Exercise data START

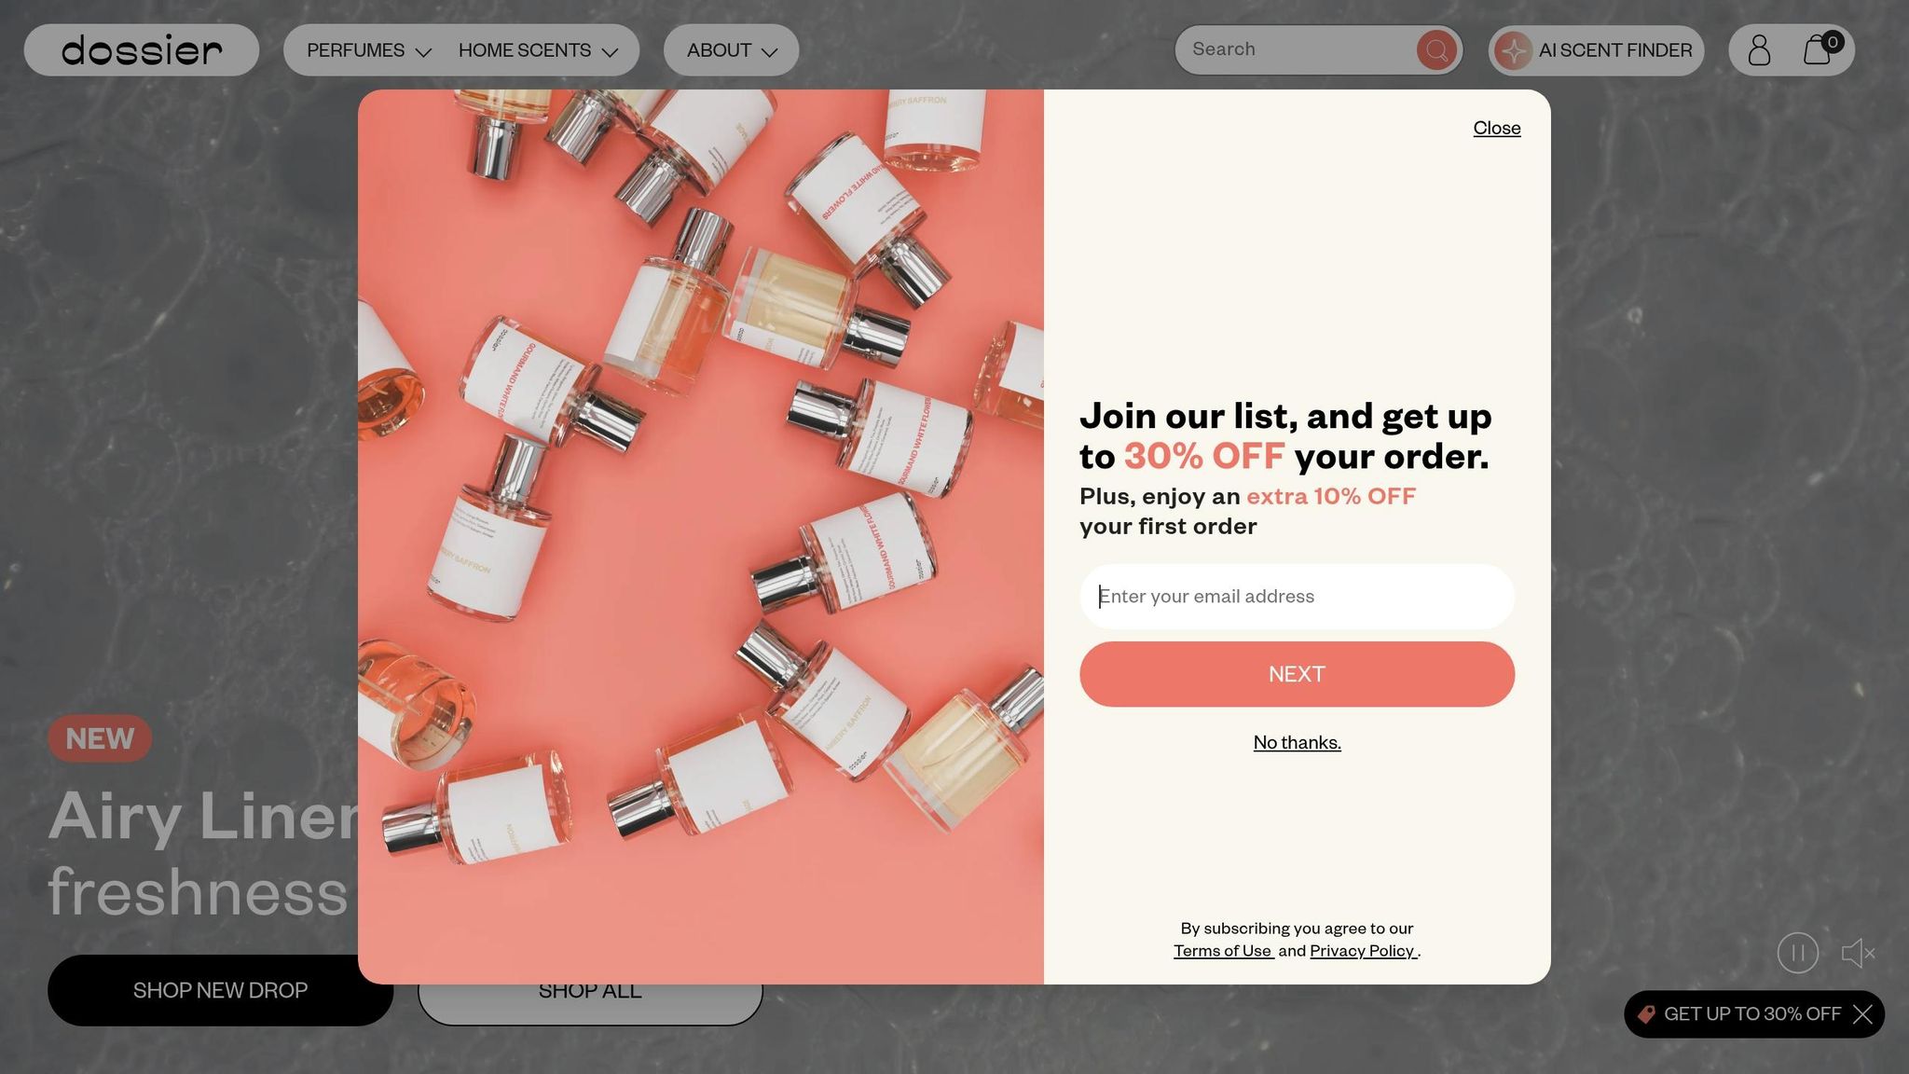Expand the Home Scents dropdown menu
This screenshot has height=1074, width=1909.
(538, 50)
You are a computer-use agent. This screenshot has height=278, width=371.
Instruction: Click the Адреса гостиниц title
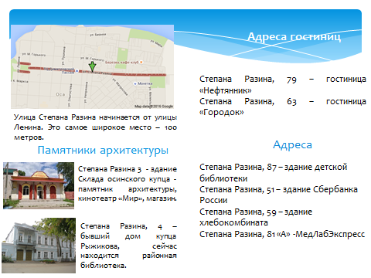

Exercise data END

Quote, word for word and nothing more, every line from the line with "You are a computer-use" to the end of the entries, including both ends; skip any pictures.

You are a computer-use agent. This screenshot has height=278, width=371.
Instruction: Click the Адреса гостиниц title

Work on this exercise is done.